:: The records ::
********

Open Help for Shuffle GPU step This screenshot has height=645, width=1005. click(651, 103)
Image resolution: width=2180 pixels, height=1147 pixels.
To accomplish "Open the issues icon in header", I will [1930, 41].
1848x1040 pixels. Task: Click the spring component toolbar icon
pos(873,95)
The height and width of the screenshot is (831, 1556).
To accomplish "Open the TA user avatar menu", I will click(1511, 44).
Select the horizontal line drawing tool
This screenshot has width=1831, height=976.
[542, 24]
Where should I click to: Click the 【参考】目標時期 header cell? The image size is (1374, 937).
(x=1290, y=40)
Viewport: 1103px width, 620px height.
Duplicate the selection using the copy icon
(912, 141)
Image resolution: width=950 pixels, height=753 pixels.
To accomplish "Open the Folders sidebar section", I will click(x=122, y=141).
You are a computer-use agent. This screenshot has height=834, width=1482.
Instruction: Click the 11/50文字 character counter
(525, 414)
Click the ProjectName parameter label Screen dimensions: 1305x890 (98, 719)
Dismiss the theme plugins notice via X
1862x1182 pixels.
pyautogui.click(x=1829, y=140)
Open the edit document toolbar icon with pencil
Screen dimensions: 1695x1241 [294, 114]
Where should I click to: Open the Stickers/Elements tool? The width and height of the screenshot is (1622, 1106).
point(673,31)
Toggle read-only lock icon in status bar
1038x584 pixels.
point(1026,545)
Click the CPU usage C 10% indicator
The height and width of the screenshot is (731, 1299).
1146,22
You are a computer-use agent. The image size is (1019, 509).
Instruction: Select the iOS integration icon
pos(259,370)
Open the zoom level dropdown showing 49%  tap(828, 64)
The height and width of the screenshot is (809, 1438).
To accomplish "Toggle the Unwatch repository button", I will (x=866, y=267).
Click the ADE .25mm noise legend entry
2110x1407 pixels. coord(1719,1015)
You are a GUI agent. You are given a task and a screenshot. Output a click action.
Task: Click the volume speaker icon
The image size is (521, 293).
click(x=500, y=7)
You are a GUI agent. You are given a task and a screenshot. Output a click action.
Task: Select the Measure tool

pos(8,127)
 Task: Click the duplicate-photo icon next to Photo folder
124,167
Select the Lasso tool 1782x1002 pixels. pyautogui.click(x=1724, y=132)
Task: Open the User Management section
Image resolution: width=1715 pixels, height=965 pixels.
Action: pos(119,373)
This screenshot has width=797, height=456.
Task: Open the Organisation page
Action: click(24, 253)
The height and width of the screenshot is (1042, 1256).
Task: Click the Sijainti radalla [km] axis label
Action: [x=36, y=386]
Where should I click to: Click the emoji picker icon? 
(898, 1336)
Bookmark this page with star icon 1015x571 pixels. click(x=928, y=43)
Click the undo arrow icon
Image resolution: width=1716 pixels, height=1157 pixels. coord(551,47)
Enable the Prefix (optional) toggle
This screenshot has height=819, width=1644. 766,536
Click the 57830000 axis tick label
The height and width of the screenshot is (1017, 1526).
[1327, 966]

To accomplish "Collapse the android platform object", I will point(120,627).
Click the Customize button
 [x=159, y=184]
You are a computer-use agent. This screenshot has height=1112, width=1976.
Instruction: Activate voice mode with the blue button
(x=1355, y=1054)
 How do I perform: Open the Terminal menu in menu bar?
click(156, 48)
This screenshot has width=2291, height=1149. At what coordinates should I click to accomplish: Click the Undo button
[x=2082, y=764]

********

Only lines of the data holding the word "agent" go in the answer. Please copy each of them.

:: Solution ::
You are a computer-use agent. This screenshot has height=834, width=1482.
You are a computer-use agent. The image size is (1019, 509).
You are a GUI agent. You are given a task and a screenshot. Output a click action.
You are a GUI agent. You are given a task and a screenshot. Output a click action.
You are a computer-use agent. This screenshot has height=1112, width=1976.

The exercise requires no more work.